En guise de pied de nez, il note enfin que « la moitié du bureau de l’UFML » utilise Doctolib !

Le "Doctolibgate", c’est fini ?

Mais depuis quelques heures, les lignes semblent avoir bougé des deux côtés.

Ainsi, l’UFML vient de se féliciter dans un communiqué que « suite à l’action "Doctolibgate" du 28 octobre 2018 menée par l’UFML-Syndicat et après avoir échangé avec le PDG de Doctolib, Stanislas Niox-Château, l’UFML-Syndicat prend acte : sur le premier point relatif au parasitisme, que la situation est en voie de correction : Doctolib va cesser ses redirections "301" pour passer à des redirections "410". Sur le deuxième point : Doctolib soutient, comme l’a demandé l’UFML-Syndicat, la séparation entre agenda et annuaire.

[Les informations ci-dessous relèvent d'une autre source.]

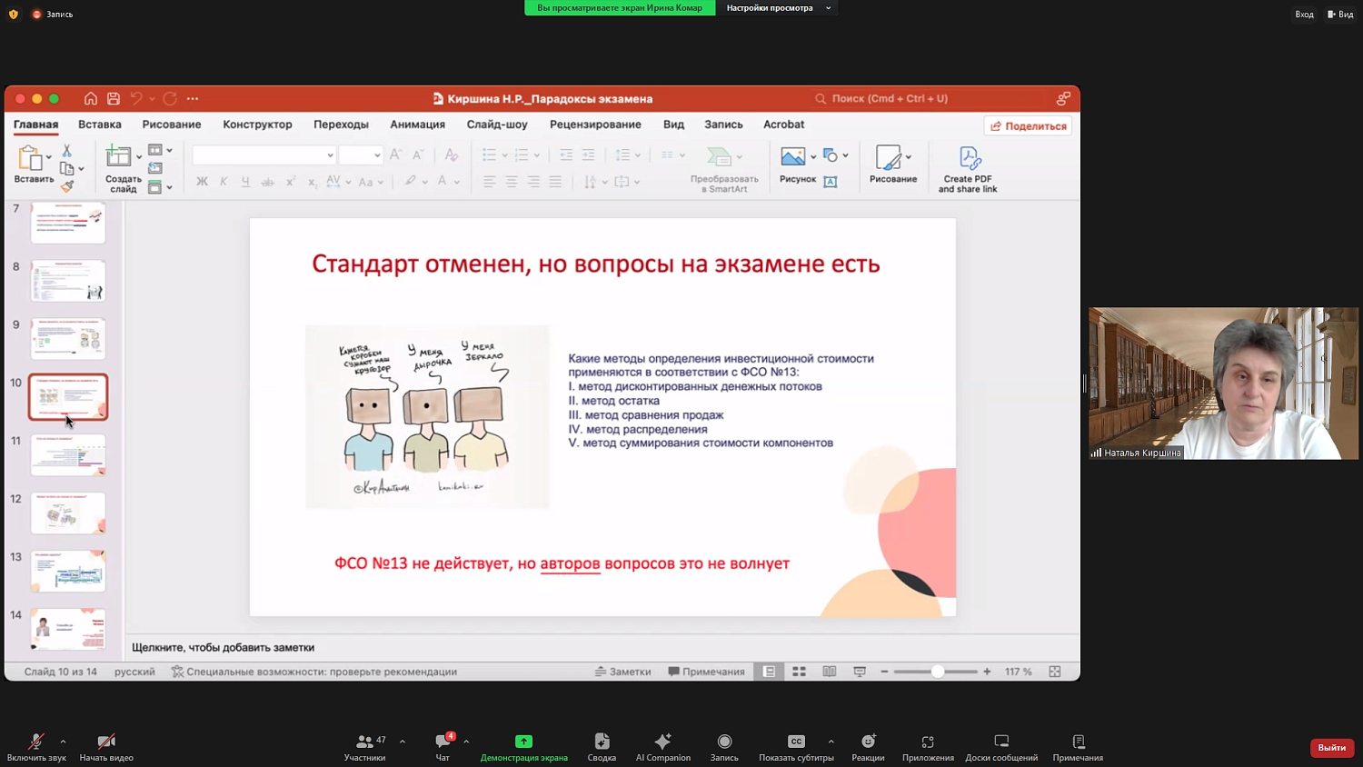Apply italic formatting
Image resolution: width=1363 pixels, height=767 pixels.
(x=224, y=181)
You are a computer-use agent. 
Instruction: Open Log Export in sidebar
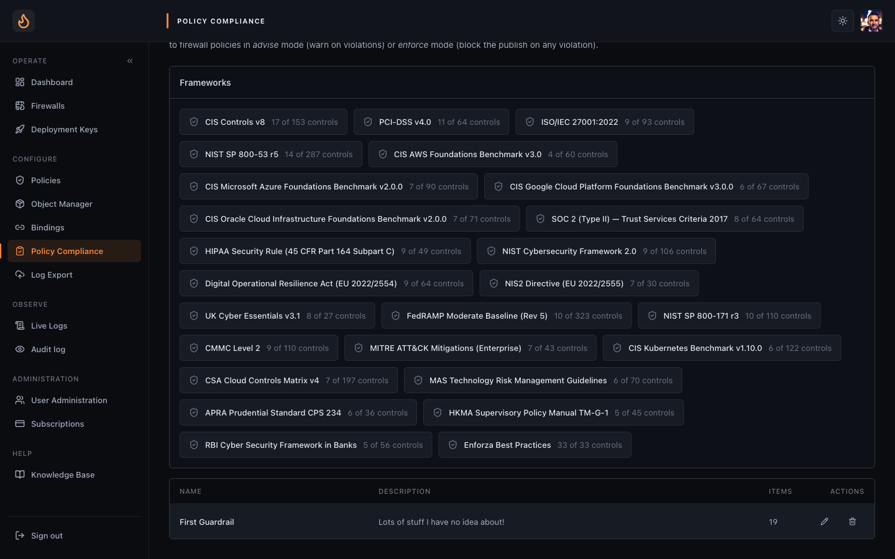pyautogui.click(x=75, y=275)
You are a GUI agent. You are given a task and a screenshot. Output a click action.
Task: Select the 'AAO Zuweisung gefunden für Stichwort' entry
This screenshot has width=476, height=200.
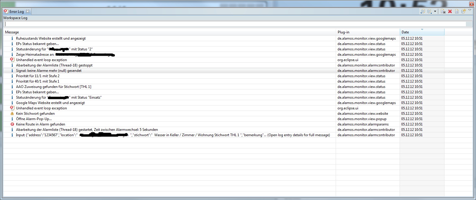click(54, 87)
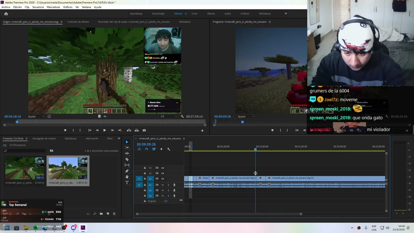The image size is (414, 233).
Task: Go to the Home screen icon
Action: [x=6, y=14]
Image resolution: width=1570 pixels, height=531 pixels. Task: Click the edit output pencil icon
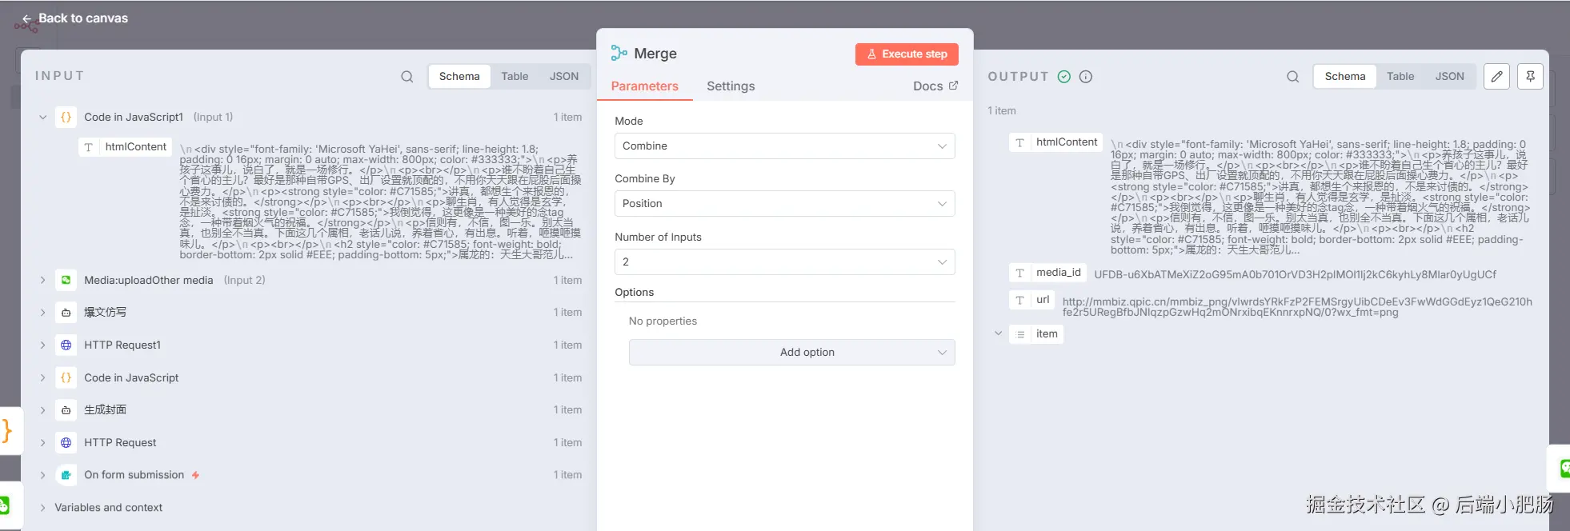tap(1496, 77)
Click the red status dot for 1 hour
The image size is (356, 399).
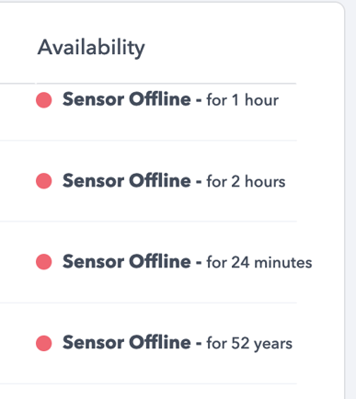click(x=44, y=100)
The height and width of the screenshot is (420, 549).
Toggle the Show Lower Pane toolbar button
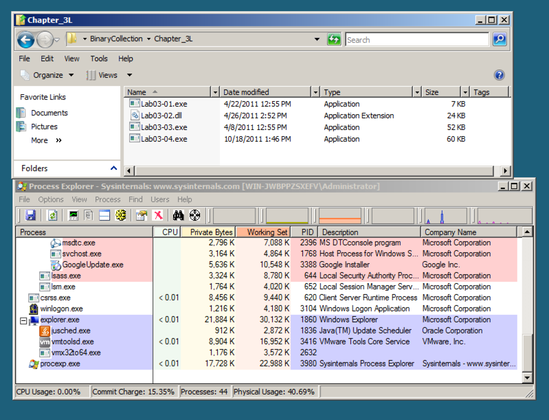(x=104, y=216)
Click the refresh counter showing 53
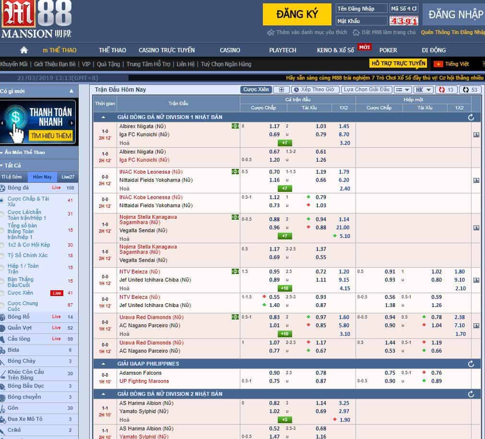This screenshot has width=485, height=439. (470, 90)
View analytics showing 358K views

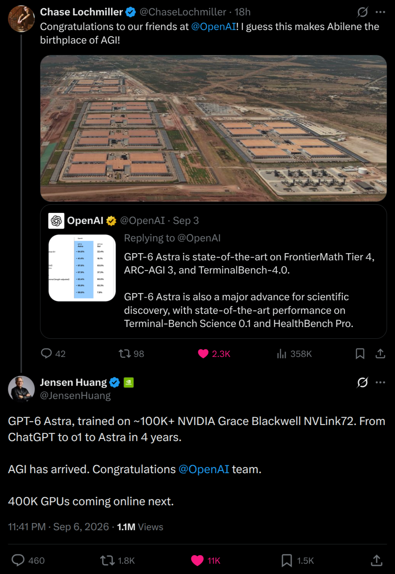pos(294,354)
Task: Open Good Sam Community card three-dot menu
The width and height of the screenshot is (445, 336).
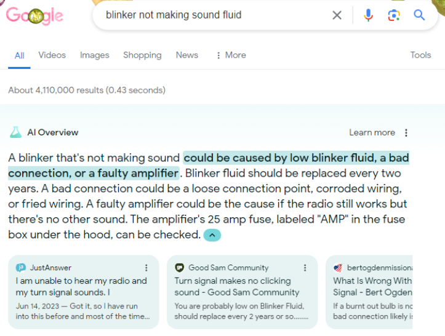Action: (305, 268)
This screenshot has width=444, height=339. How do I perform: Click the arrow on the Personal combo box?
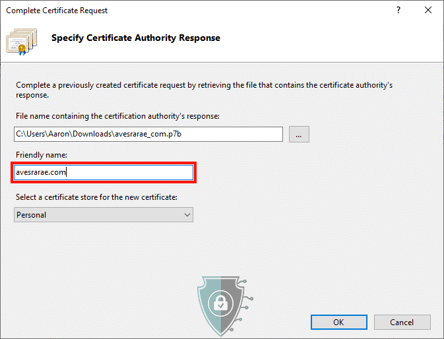pos(187,214)
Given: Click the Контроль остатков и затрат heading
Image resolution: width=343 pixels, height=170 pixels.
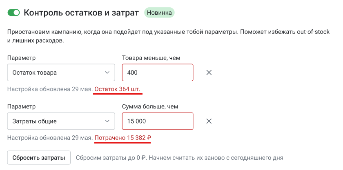Looking at the screenshot, I should coord(82,13).
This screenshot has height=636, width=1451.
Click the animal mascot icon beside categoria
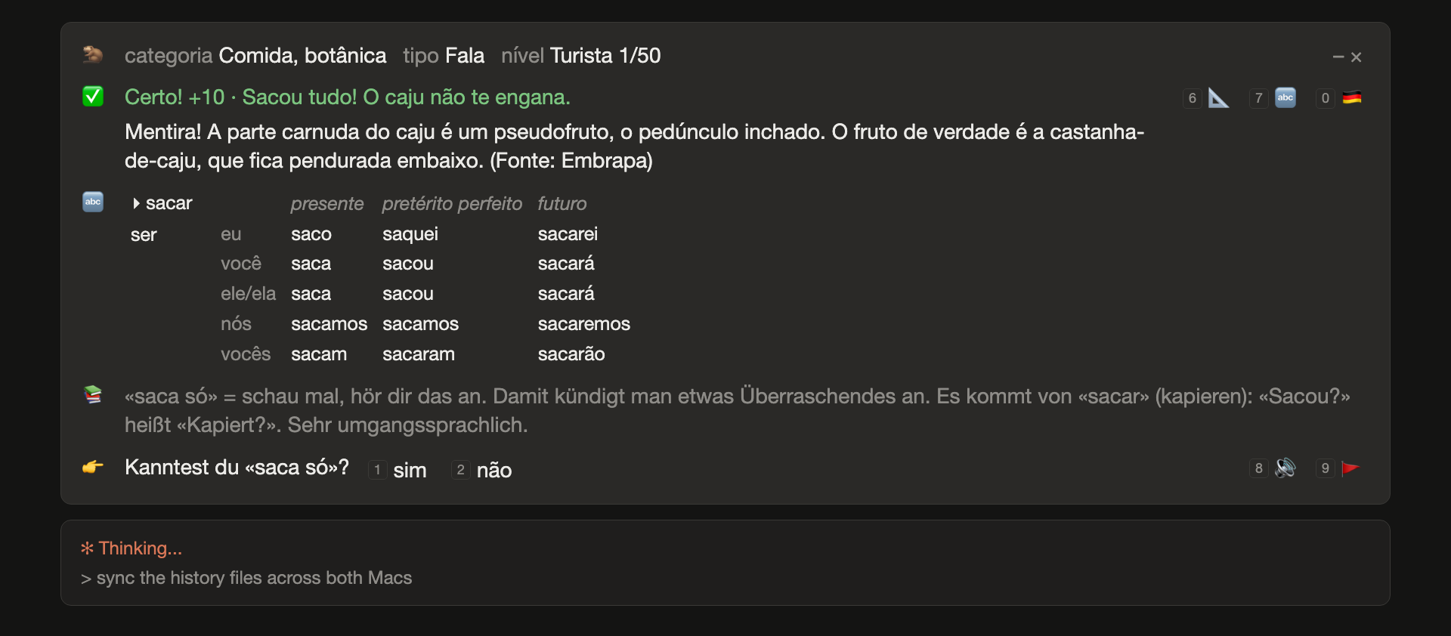point(93,54)
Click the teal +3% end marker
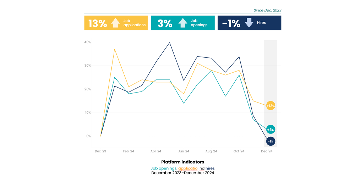Screen dimensions: 355x178 pyautogui.click(x=270, y=130)
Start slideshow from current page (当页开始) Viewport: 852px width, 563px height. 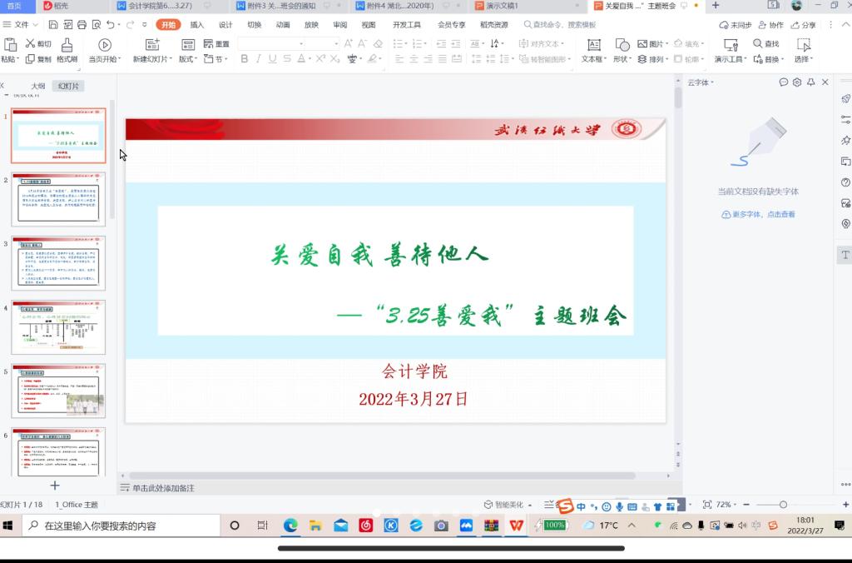click(105, 45)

Sur le troisième point : le retrait du référencement des "FakeMed" est en cours ».

Le Docteur Legrand, joint lui aussi par téléphone, reconnaît que Doctolib « a fait un nettoyage ».

Il reste cependant inquiet d’une centralisation des données de santé (les patients utilisateurs peuvent être amenés à donner des renseignements sur leur pathologie) et s’il ne remet plus en cause fondamentalement Doctolib, il estime que l’avenir demeure incertain, notamment en cas de cession de la société à un groupe étranger qui ne serait pas soumis aux mêmes règles de respect de la vie privée.

Il a néanmoins fait valoir sur les réseaux sociaux que selon lui (pour l’heure…) le "Doctolibgate" était terminé.